In the United States, Sec. 204.2(d)(1) of Regulation D (FRB) previously limited withdrawals from savings accounts to six transfers or withdrawals per month, a limitation which was removed in April 2020, though some banks continue to impose a limit voluntarily as of 2021. There is no limit to the number of deposits into the account. Violations of the regulation may result in a service charge or may result in the account being changed to a checking account.

Regulation D sets smaller reserve requirements for savings account balances. In addition, customers can plan withdrawals to avoid fees and earn interest, which contributes to more stable savings account balances on which banks can lend. A savings account linked to a checking account at the same financial institution can help avoid fees due to overdrafts and reduce banking costs.

===India===
Savings accounts are very popular in India, and almost 80% of the population have one, with many having multiple savings accounts. The reserve bank has also introduced Basic Savings Bank Deposit Account which has certain limits, but allows customer to start a bank account with no minimum balance.

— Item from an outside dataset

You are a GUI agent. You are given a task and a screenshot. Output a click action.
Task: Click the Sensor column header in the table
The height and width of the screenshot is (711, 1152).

They were not popular among common people until the 1920s. Savings accounts did not exist at most banks in India for a lot of time. People relied primarily on fixed deposits for preserving their savings. Canara Bank (earlier Canara Banking Corporation Limited) introduced the concept of a savings account in 1920, with a set of very rigid rules. If a customer wanted to, he could deposit a minimum of ₹1, and a maximum of ₹1000. They were not allowed to carry a balance beyond ₹2000. They had to give a notice of three days to the bank to be able to withdraw their money. The banks also enjoyed the freedom to fix the interest rate on deposits on the lowest credit balance of any one day of each month.

Banks found innovative ways of adding to their income from savings accounts. For every passbook, which was an essential physical book that the customers update to keep a record of all account transactions, the customers were asked to pay 25 paise. It is now usually given free of cost. For some time, the rate of interest on the balance in the savings account in Indian banks was regulated by the Reserve Bank of India. However, the bank can now keep any rate of interest they deem fit.

Banks have to follow the RBI's know your customer guidelines to allow an individual to open a savings account.

Almost every bank deposit in India is insured by the Deposit Insurance and Credit Guarantee Corporation (DICGC), to a maximum of ₹5,00,000 or their deposit amount, whichever is lower.